En la serie de fotos Polaroid que dan nombre a la exposición, hay toda una narración: sobre una banca de un parque, un hombre joven y robusto –Miguel- exprime una naranja sobre un vaso de vidrio usando el peso y la fuerza de su propio cuerpo haciendo lagartijas para lograrlo. Luego, bebe el zumo sentado relajadamente en el sitio de los hechos.
En una colección de videos denominada Apunte, Monroy presenta en primer lugar, el registro “objetivo del tránsito de un hombre (otra vez él mismo) dando vueltas a la esquina en un interminable ir y venir alrededor de una manzana, como si en su extravío hubiera certeza o necesidad de comprobación. En el sentido de las manecillas del reloj, el personaje pasa una y otra vez frente a la cámara fija, reiterando la triangularidad de este edificio en forma de rebanada de paste, sólo interfiere una familia que deambula desentendida hasta perderse al fondo del panorama; luego, en otro video, se ve a uno muchachos remojándose en las olas del mar que van y vienen, clavándose, revolcándose, saltando y nadando ociosamente; en un tercer video el artista registra maniáticamente la orilla de una alberca, como tratando de encontrar “algo” que nunca aparece, acompañado del canto de las chicharras y los pajaritos, mareando al que observa con un tránsito que hace pensar en una piscina gigantesca o una pesquisa obsesiva.
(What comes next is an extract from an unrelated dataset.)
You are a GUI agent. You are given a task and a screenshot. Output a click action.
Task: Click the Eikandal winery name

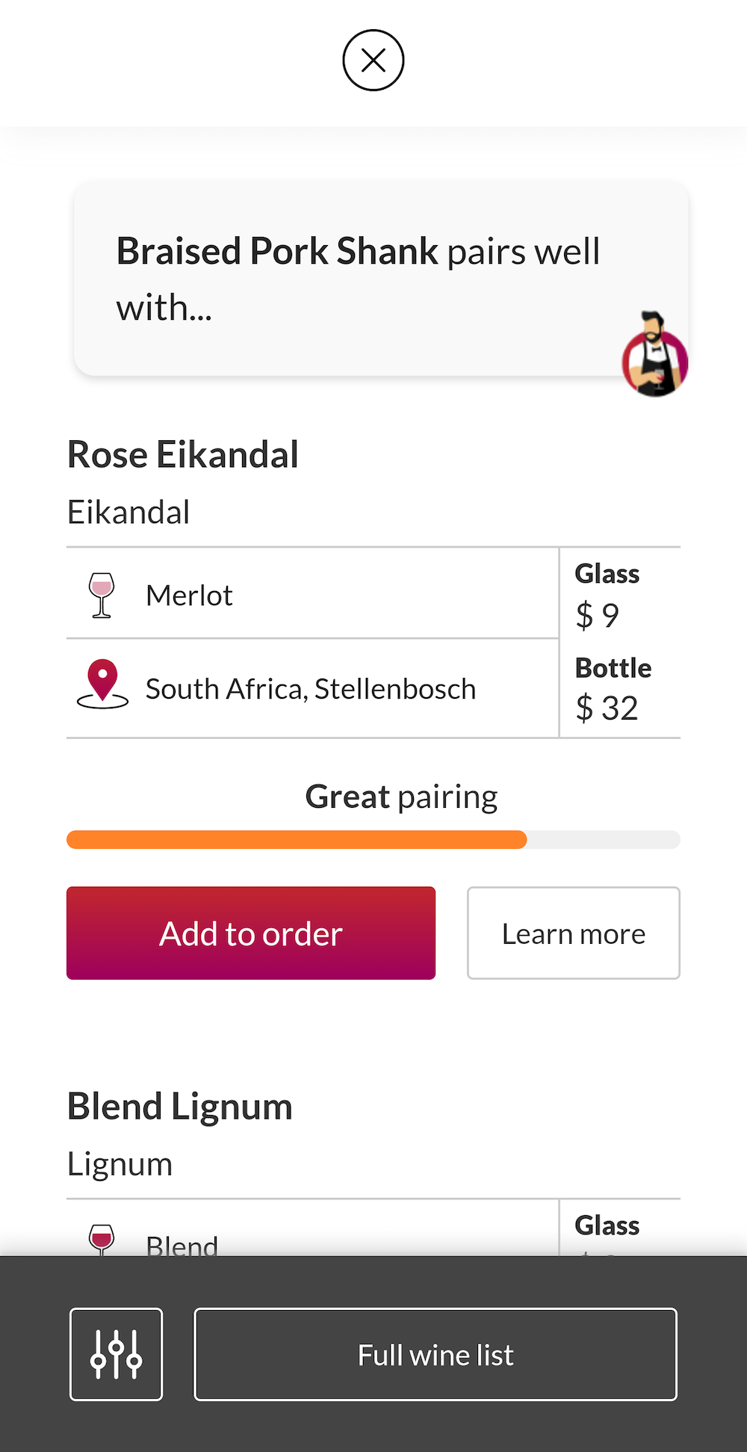pyautogui.click(x=128, y=513)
El último video, grabado desde la ventanilla de un automóvil en movimiento, sigue con la lente el interminable cableado de la luz, dibujando un eterno pentagrama que sube y baja, se entrecruza y se empalma con el entorno, con el cielo y consigo mismo en sus líneas energéticas. Luego se repite todo el conjunto, en el que no hay edición; aquí la idea del loop es puntual: es un rizo y punto.
En una sala, un globo inflado con aire pende de un hilo a otro inflado con helio. La materia que les da cuerpo es igualmente invisible, pero contundente en su equilibrio de espejo.
En otro espacio, un ventilador eléctrico sopla a otro apagado, haciéndolo funcionar. Cuando uno transita el espacio entre ambos se desactiva la mecánica de la escultura, la dinámica ¨funcional¨ de esta pieza corrompe el concepto utilitario de la instalación como obra de arte, puesto que al habitarla la descomponemos: su eficiencia radica en su inestabilidad. El espectador de la obra se convierte en un agente incómodo y cruel, en un voyeurista que afecta la relación interna, ocasionando un coitus interruptus.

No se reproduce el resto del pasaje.